Much of the recent big data experience has been a bare-metal affair, meaning Hadoop has happened largely on non-virtualized servers. That could change as containers and microservices gain traction in application development circles.
Both containers and microservices break up monolithic application code into more finely grained pieces. That streamlines development and makes for easier testing, which is one of the keys to more flexible application deployment and code reuse.
It is early on for such techniques to be applied to big data, but, for new jobs like data streaming, microservices shows promise. For a technology manager at a leading European e-commerce company, the microservices approach simplifies development and enables code reuse.

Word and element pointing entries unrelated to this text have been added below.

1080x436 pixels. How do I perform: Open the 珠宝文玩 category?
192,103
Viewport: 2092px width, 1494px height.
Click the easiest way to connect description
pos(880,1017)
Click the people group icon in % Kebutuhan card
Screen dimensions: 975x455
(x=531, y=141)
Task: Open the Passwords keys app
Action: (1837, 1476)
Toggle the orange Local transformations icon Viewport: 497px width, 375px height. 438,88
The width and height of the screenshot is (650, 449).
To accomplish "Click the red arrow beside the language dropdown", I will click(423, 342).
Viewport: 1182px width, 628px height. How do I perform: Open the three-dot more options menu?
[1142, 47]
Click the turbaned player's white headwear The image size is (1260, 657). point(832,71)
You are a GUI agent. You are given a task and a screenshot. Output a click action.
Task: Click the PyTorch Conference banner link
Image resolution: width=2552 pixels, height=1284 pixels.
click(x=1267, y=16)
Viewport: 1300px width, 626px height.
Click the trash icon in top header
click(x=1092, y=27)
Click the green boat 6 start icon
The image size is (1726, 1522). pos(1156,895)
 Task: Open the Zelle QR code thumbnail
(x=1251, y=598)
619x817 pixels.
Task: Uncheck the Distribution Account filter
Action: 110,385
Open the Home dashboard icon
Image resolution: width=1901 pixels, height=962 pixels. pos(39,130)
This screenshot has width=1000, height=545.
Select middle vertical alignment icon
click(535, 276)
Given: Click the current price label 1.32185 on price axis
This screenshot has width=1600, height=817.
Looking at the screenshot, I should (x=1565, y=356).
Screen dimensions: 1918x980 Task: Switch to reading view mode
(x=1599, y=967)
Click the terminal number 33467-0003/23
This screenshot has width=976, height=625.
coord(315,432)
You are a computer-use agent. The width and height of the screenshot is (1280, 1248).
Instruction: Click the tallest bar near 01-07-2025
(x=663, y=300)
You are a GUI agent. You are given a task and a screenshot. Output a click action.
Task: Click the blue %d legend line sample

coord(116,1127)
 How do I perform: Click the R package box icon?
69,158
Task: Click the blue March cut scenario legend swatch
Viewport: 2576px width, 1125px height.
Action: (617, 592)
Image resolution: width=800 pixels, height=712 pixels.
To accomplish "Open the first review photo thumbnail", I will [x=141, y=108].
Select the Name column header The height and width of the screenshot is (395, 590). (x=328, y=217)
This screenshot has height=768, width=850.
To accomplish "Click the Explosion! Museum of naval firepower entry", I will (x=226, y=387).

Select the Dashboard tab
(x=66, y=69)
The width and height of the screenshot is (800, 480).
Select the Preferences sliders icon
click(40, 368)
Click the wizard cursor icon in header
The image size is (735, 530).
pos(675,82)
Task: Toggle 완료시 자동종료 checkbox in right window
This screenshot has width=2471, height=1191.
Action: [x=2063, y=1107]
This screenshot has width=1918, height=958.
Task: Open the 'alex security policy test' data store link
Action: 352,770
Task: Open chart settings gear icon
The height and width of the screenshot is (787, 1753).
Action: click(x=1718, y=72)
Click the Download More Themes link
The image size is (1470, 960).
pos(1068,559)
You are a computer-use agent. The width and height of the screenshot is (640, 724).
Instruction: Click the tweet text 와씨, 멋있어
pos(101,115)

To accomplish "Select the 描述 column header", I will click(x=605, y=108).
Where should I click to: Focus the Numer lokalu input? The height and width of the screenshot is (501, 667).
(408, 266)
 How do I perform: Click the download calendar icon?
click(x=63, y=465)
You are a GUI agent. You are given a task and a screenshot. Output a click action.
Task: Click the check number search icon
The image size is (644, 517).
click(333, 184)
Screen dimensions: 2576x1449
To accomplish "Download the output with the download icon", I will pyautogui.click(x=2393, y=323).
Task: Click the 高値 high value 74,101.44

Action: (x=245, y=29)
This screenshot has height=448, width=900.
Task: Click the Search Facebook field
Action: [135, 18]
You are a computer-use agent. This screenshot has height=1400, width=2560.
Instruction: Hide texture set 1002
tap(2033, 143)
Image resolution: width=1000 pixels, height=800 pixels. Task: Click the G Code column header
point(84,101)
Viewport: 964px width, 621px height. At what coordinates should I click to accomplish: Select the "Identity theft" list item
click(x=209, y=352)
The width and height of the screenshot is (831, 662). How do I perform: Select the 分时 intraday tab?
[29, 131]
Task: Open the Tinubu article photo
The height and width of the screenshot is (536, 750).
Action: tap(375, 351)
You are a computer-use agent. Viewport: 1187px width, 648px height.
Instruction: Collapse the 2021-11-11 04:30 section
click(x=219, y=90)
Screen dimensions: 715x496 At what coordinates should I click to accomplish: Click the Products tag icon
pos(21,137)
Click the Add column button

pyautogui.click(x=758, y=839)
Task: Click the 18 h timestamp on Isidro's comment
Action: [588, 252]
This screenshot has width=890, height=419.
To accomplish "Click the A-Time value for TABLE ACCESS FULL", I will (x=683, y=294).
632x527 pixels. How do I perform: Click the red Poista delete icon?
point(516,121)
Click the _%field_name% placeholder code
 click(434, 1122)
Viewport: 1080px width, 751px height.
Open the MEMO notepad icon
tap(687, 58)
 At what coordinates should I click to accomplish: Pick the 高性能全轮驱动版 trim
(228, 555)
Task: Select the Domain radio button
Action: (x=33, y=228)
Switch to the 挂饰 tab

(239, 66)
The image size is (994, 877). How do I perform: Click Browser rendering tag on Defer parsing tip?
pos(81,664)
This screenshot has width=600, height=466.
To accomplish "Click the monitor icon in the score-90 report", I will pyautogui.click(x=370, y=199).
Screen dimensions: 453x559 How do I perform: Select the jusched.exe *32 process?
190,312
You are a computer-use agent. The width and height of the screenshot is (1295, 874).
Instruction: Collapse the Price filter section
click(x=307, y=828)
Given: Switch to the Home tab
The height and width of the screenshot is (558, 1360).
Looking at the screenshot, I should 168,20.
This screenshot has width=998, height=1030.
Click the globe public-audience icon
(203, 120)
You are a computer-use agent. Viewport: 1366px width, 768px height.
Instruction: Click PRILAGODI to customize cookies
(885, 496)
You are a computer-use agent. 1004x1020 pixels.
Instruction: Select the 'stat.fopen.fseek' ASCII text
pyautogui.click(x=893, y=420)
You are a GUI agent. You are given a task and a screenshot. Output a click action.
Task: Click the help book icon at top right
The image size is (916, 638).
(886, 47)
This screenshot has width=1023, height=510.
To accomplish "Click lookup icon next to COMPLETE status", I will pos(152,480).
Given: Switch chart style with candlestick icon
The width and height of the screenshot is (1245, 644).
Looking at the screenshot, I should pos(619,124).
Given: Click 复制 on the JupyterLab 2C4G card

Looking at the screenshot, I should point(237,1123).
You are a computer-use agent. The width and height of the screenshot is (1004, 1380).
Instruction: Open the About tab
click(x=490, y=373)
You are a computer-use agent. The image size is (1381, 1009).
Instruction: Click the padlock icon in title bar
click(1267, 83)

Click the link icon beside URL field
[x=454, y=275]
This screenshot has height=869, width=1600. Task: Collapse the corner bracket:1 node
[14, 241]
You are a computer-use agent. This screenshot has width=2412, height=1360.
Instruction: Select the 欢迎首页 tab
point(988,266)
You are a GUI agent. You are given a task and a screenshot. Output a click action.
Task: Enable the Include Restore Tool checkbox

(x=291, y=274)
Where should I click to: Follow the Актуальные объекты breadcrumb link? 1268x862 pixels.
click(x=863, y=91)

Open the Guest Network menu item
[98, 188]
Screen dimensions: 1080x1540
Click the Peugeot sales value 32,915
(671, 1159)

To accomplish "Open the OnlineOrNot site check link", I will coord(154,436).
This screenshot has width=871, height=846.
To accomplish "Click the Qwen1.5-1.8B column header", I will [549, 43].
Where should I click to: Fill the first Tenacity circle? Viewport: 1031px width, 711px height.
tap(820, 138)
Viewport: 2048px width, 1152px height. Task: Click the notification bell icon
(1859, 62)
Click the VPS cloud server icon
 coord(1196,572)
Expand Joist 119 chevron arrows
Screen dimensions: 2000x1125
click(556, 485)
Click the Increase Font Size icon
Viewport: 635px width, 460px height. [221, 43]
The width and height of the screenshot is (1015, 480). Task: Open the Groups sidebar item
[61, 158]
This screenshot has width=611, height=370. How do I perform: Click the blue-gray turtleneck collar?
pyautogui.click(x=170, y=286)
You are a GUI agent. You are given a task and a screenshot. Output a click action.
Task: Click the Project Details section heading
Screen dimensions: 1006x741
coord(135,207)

With microservices, "you can very much economize on what you're doing," according to Rupert Steffner, chief platform architect for business intelligence systems at Otto GmbH, a multichannel retailer based in Hamburg, Germany. He goes further: For some types of applications, not using microservices "is stupid. You're building the same functionality over and over again."
The types of applications Steffner is talking about are multiple artificial intelligence (AI) bots that run various real-time analytics jobs on the company's online retail site. Otto uses a combination of microservices, Docker containers and stream processing technologies to power these AI bots.
Containers and microservices, oh my Cloud computing has been one of the drivers edging Hadoop, Spark and other big data technologies toward virtualization, containers and microservices. There is still much infrastructure to build out, but companies are working on technologies to ease the evolution. "Hadoop was largely run on bare metal, but it runs also on virtual machines; for example, on the Amazon cloud and Azure cloud and via OpenStack. Now it is moving to containers," said Tom Phelan, co-founder and chief architect at BlueData Software Inc., maker of a platform that automatically spawns Hadoop or Spark clusters. "It used to be that performance of Hadoop clusters on bare metal was better, but that is changing," he said. Containers need to gain maturity, he acknowledged, adding that Hadoop, as it was originally designed, is not a microservices-style architecture. Santa Clara, Calif.-based BlueData recently updated is software to improve container support, rolling out automated Kerberos setups for Hadoop clusters and Linux privileged access management tools.